The use of big data has changed most of the industries in a fast way, and education is one of the most important areas affected by this change. In recent years, educational institutions from primary and secondary schools to universities and educational service providers online – have been able to collect, use, and exchange data easily and faster than ever before. The term big data refers to the huge amounts of different information/data, which are difficult to collect and evaluate through traditional techniques in addition to being characterized by the need for rapid processing so that it can display the common points, trends, and patterns in the behavior of the targeted groups. In the education sector, data analysis can have a major impact on all workers, from teachers, students, and even coaches in educational leadership and management.
Any educational enterprise receives a large amount of data on a daily basis, as it gets details about attendance and participation, exams results, teachers evaluations, students providing details of their social situations, while sharing their level of satisfaction with the education they receive, and through practical methods of data collection and analysis, Educational institutions can begin to provide more personalized education experience to their students.
Big Data analytics is developing and enhancing the educational sector:
The teacher receives daily all types of student data, such as attendance data, exam results, personal assessments, health issues, learning difficulties, the types of questions that the student is frequently asking, and other types of information.
The teacher analyzes this data gradually so that he can adjust the learning process according to the needs of the student, and this is the personalized learning method, which is an educational curriculum that aims to allocate learning according to each student’s strengths, needs, skills, and interests.
Personalized education leads to great student participation, and the teacher also helps to understand the level of each student individually, helping him to provide appropriate guidance, and additional resources to improve students’ academic level.
Universities will be more accurate in offering jobs that fit students skills:
Each university has a huge amount of data. By analyzing this data, companies can select the countries and universities that send the best applicants, which in turn will help companies to improve the effectiveness of the recruitment process.
The university’s employment office can analyze student data globally, and they can identify countries where its students have better potential.

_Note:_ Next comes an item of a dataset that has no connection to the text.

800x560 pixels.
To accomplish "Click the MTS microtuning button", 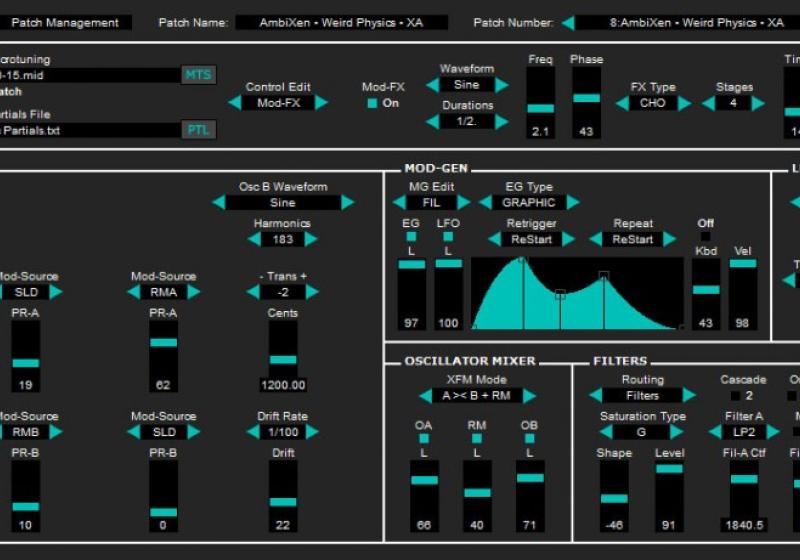I will (199, 75).
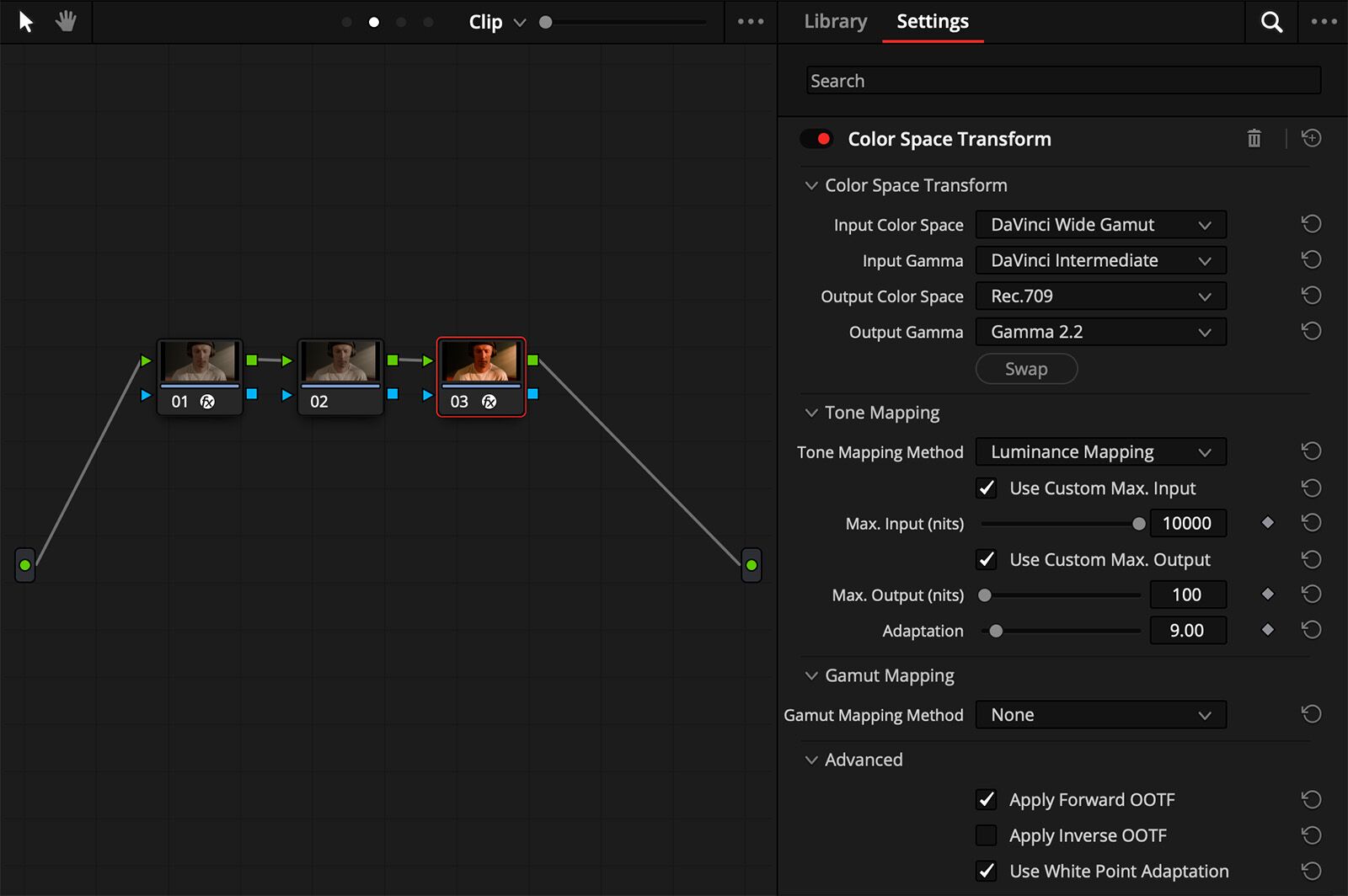The height and width of the screenshot is (896, 1348).
Task: Reset the Input Color Space setting
Action: [x=1311, y=224]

Big data is supporting students goals of their career path:
The teacher or supervisor can analyze the data to generate a performance report, and if it turns out that this student is a talented artist, the report will recommend a career in this field.
This is exactly what professional counselors do, but they are used to drawing conclusions after several interviews and class assessments.
Now, they have access to big data that will show that the student is a talented artist, as well as good in math and physics, and according to this example: the field of architecture would be best suited to him, and so the recommendation would be more specific.